Gardons-nous que c’en soit bien fini du signifiant et du signifié de ce bon Saussure car si cette putréfaction de la langue perdurait, elle finirait par ronger toute velléité de résistance.
Cette cacophonie ambiante et cette avalanche de mot-pot de fleurs nous plonge dans un non-sens qui n’a ni la noblesse ni la poésie de l’Absurde, elle veut faire de nous les cimetières de feu nos idées.
Cependant gardons cet espoir que caresse Eric hazan dans son livre LQR :
« La novlangue partage les faiblesses du néo-libéralisme qui luia donné naissance, règnant sans contre-poids, tenue à ne pas apparaître sous sa vraie nature, diffusée par ceux qu’elle contribue à abrutir, elle ne peut que retomber sans fin dans ses propres plis ».
Cela leur ferait trop plaisir que nous nous rongions les moelles, que nous nous enterrions vivant avec une surdose d’hygiènisme, plutôt que de mourir malade ils voudraient comme disait Choron que l’on « crève en bonne santé ».
Aujourd’hui, ils viennent nous enfumer à grands coups de «grippe porcine », tiens des guillemets ! Que viennent-ils faire là ? Sans doute la suspension, l’espace confortable nécessaire à la peur pour se vautrer dans nos vacances métaphysiques.
Comment ne pas nous demander, tandis que l’on nous martèle d’images apocalyptiques, si tout cela ne serait pas une magistrale mascarade. N’est-ce pas le moment psychologique ? Quoi de mieux qu’un bon gros virus et l’annonce d’un « risque probable de pandémie » (c’est d’ailleurs ce qu’on appelle ne pas trop se mouiller tout en poussant les autres à l ‘eau), pour enrayer un mouvement social ?
Qu’il s’agisse d’un virus, d’une guerre anti-terroriste, tout est bon ! le fer de lance de cet assaut est de nous contraindre à la résignation et au sentiment d’impuissance, de nous mettre à genoux devant l’autel d’un Etat-mythe qui assurerait notre survie en cas de banqueroute ou de pandémie.
Les messages d’alerte, la stratification du danger ajoute encore de la force à l’ogre médiatique qui gave et se repaît de nos névroses.
Après la pseudo politique du cas par cas sur la question de l’immigration, voilà que les individus touchés par cette grippe se trouvent ravalés au rang de « cas ». Voilà bien encore un mot vide que les médias se plaisent à employer pour parler d’un être humain. Ce monosyllabe, sordide, atone et dépersonnalisant on pousse à son paroxysme le principe d’individuation qui a pourri tout le XXème siècle, on le dépasse même car on y introduit une bonne dose de pathologie mortelle.
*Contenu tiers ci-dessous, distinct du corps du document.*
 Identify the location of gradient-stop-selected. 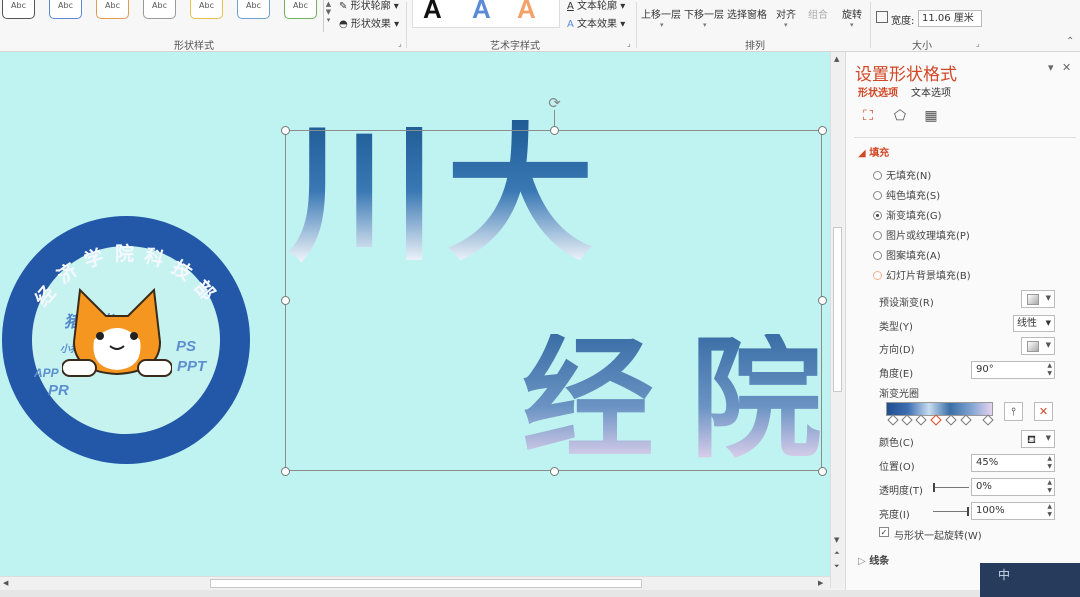
(936, 420).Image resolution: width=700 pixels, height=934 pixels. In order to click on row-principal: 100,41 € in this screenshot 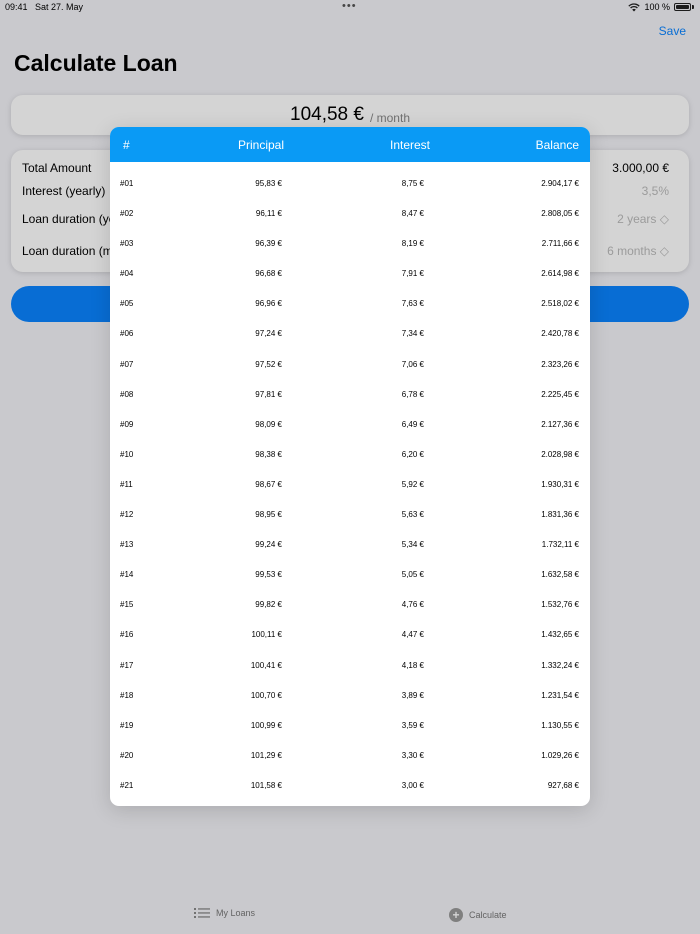, I will do `click(266, 665)`.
Cette vieille peur de l’autre que nourrit la psychose nous plonge dans une de ces fictions que nous affectionnions marmots, ces livres-prisons dont nous étions les héros. En effet, tout est dit et fait pour nous donner l’impression que notre marge de manœuvre est grande, que nous pouvons voyager d’un bout à l’autre de la planète… si nous en avons les moyens, que nous pouvons dire ouvertement ce que que l’on pense… tant que personne ne peut l’entendre (Regardons ce qui se passe dans les universités !)
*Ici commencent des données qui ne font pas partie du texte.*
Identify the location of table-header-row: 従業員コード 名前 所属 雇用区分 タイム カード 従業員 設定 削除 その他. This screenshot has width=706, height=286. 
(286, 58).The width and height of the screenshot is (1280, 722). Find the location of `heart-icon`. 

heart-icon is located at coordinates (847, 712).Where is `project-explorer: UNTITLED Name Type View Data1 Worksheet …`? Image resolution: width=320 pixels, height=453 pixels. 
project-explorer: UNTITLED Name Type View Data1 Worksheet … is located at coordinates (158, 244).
Libres, également, car nous pouvons choisir la stratégie de l’autruche hypocondriaque mais là encore, si nous décidons de nous replier sur nous-même, ne risquons-nous pas l’autarcie intelectuelle, ne risquons-nous pas de nous faire voler dans les plumes tandis que nous restons le bec planté dans la croûte terrestre.
Céder à la psychose, sortir les panoplies de fins du monde, limiter les déplacements, éviter les rassemblements, craindre la promiscuité du métro, autant de recommandations faites par nos chers décideurs pour nous confiner dans cette quarantaine intelectuelle et cette peur de l’autre qui leur fait la part bien trop belle.
Ne nous jetons pas dans le feu pour éviter la fumée! Ne nous laissons pas endormir!